Under normal circumstances, diabetic patients are expected to eat every three hours and avoid fried, greasy and sweet food along with having medicines on time.

But this gets extremely difficult to follow during fasts thus forcing patients to generally take their medicines during Suhur and Iftar.

Diabetic patients must maintain extreme precaution if they are to undertake fasting and should do so under expert supervision.

Since fasting allows mainly two meals during the course of 24 hours including medications, diabetic patients must adjust their treatment plan according to the change in consumption patterns which eventually results in a change in metabolism.

Fasting can lead to complications such as Hypoglycemia which is deficiency of glucose in the bloodstream, Hyperglycemia which is an excessive increase in blood sugar levels or dehydration; diabetic patients experiencing the aforementioned in any form must discontinue fasting immediately.

Ramadan

Diabetic Ketoacidosis is another serious complication that can arise; causing vomiting, dehydration, breathlessness and even coma.

Patients with type 1 diabetes who have a history of recurrent hypoglycemia are at a higher risk if they fast.

Hypoglycemia or hyperglycemia may also occur in patients with type 2 diabetes but are generally less frequent and with less severe consequences as compared to patients with type1 diabetes resulting in seizures and unconsciousness.

Precautions During Ramadan

In case a diabetic patient wishes to fast, he or she must do so under the guidance and advice from experts and are recommended to break their fast immediately, if any warning signs occur.

It is highly advised amongst diabetes patients to go through health assessments months before Ramadan to discuss meal patterns and medicines.

Also, it is highly recommended that glucose level must be checked at least once a day.

It must be noted that despite the fasting, Ramadan is a month of festivity, and regardless of the geographies, a celebratory fare is prepared which includes food high in sugar and cholesterol content.

This must be avoided under all circumstances especially the consumption of highly refined and fatty food.

Diabetes patients are advised to consume a liberal amount of carbohydrates & high-calorie food along with fresh fruits and green vegetables, pulses, multigrain & wholegrain with increased fluid intake during Suhur.

Beverages containing caffeine and fried fatty foods should be avoided since they increase the risk of dehydration.

Apart from precautions in meals, sleep is also an important factor. An average person should get a minimum of six hours of sleep daily. It is recommended that a person should sleep at least 2-3 hours after Suhur.

While some people choose to overlook their health complications in order to fast, it must be noted that the idea of fasting isn’t to create excessive hardship on any Muslim individual let alone people suffering from various health complications and diseases including life-threatening ones as diabetes.

The Holy Qur’an specifically exempts anyone who is sick from fasting, especially if it may lead to harmful consequences for the individual involved.
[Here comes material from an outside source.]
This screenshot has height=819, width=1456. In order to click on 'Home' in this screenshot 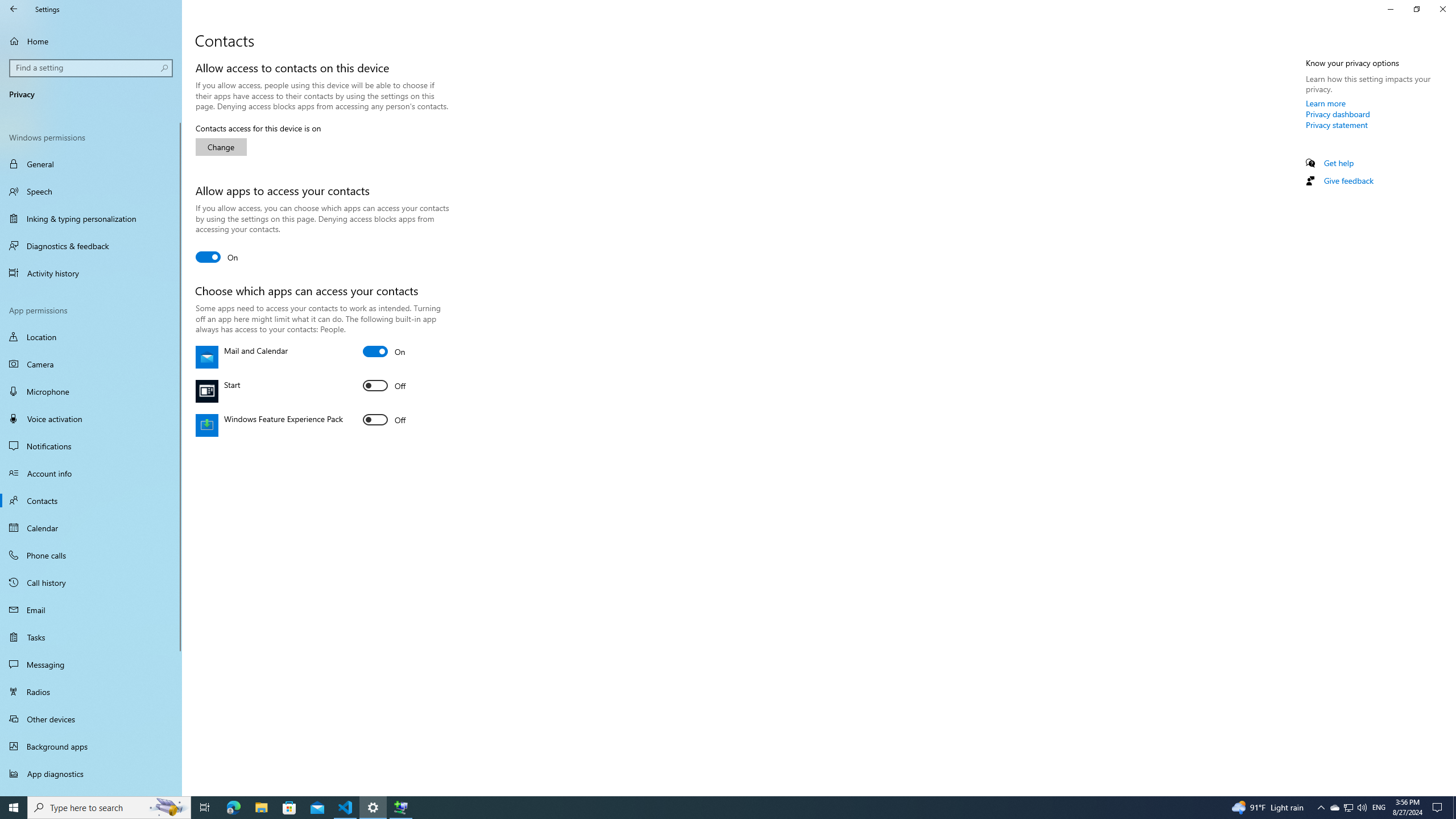, I will do `click(90, 41)`. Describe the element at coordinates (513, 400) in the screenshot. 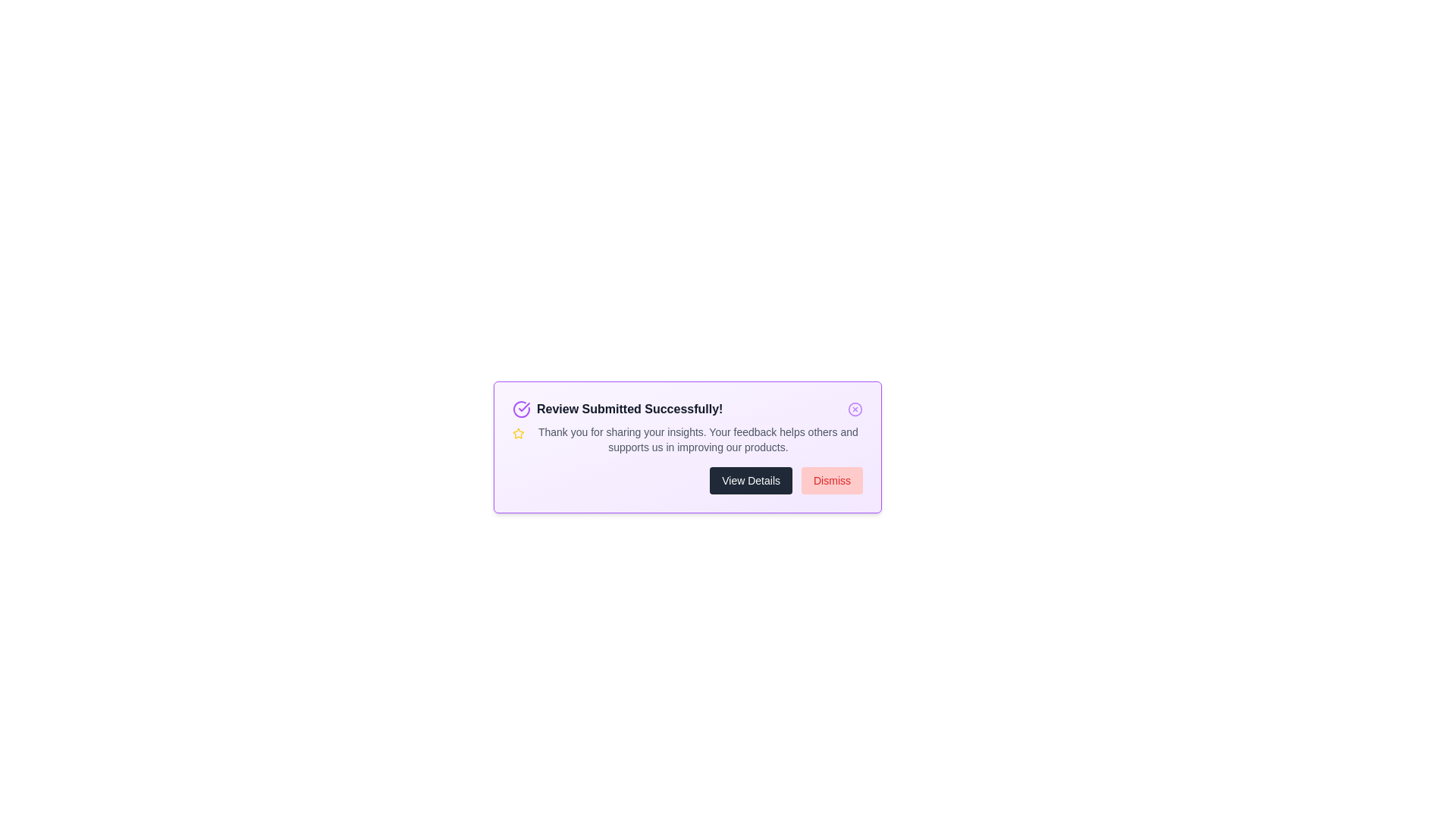

I see `the text 'Review Submitted Successfully!' for copying or reading` at that location.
Diabetes is a chronic metabolic disorder placing patients at a high risk of various complications if fasting is undertaken considering the disparity in the amount of food and liquid intake as well as the pattern and odd hours.

The Prophet Mohammad (Peace & Blessings be upon Him) said, “God likes His permission to be fulfilled, as he likes His will to be executed.” So the exemption is more than just a simple consent to not fast.

Only a healthy body can harbor a healthy mind to last the worship and dedication the month of Ramadan bestows upon us.